Magic Mushrooms – Slowly Coming of Age
Today, there is a growing magic mushroom decriminalization movement in this country. They, however, remain illegal and listed as a Schedule I narcotic by the federal government.
- Three cities have minimized the laws for simple possession.
- Its proponents are gradually gaining traction.
Psilocybin advocacy groups, like The Society for Psychedelic Outreach, Reform, and Education (SPORE), have even made their way to Washington. As a result, there now is a “psychedelic caucus” in Congress pushing for more research on the drug.
Psilocybin is a naturally occurring psychedelic compound found in a specific species of mushrooms. Recreational users and advocates generally refer to these organic psychedelics as “shrooms” or magic mushrooms. For the last 30 years, they have had to turn to the underground market for their supply, but gradually starting to change.
In all cases, decriminalization means a city will no longer allocate funds to enforce regulations banning the psychedelic fungus or spend city resources on costly law enforcement investigations. As a result, adults aged 21 or older will be able to possess psilocybin mushrooms without fear of prosecution within those city limits.
So far, three U.S. cities have voted to decriminalize psilocybin mushrooms. Denver, Colorado, became the first in May 2019, followed by Oakland, California, in June of the same year. Santa Cruz, California, became the most recent to decriminalize psilocybin mushrooms. They also broadened the range to “other natural psychedelics, including ayahuasca and peyote,” according to a report by CNN News.
Much of the movement behind decriminalization results from studies that show it may help treat some mental health disorders.
“We have shown for the first time clear changes in brain activity in depressed people treated with psilocybin after failing to respond to conventional treatments,” writes Robert Carhart-Harris, lead author on a psilocybin study at Imperial College London.
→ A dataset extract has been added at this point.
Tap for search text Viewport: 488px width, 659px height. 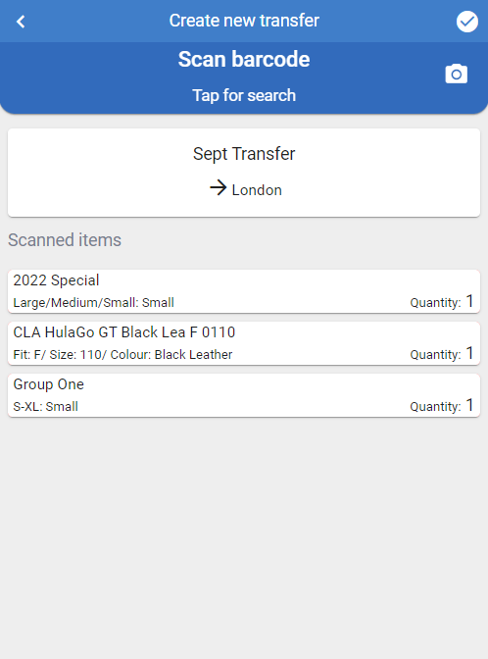point(244,95)
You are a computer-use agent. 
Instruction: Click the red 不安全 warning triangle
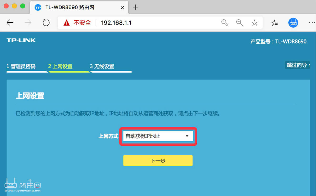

Even the Food and Drug Administration, the federal agency responsible for regulating drugs and drug-related studies in the U.S., is paying attention. In late 2018, the FDA granted breakthrough therapy designation for one company. In addition, it cleared the way for clinical trials using psilocybin.
At the Johns Hopkins Center, scientists believe a range of disorders can benefit from hallucinogenic therapies. Some of these are treatments for conditions like the following:
- Substance abuse
- Treatment-resistant depression
- End-of-life anxiety
- Post-traumatic stress disorder
Some experts worry that people will take these relaxed laws to sign that it’s safe to use large quantities of psilocybin mushrooms. However, all of the scientific studies are administering tiny doses to people who medical professionals monitor.
- In a recreational setting, there are still some severe side effects of taking psilocybin.
Using them will generally have different experiences based on their amount and any tolerance they might have built. Some of the psychedelic effects of psilocybin can include:
- Visual, tactile, and auditory hallucinations
- Altered sense of time and reality
- Nausea, vomiting, a lack of coordination, or drowsiness, significantly if the mushrooms were not grown in a sterile setting
Not everyone has a pleasant, euphoric experience. People can have what’s called a bad trip while on psilocybin. The effects of the drug can last anywhere from three to eight hours, depending on its potency.
There may be a future where, like marijuana, many cities opt to decriminalize psilocybin mushrooms. Indeed, though, more research is needed for effective mental health treatments and before the general public assumes that psilocybin is consequence-free.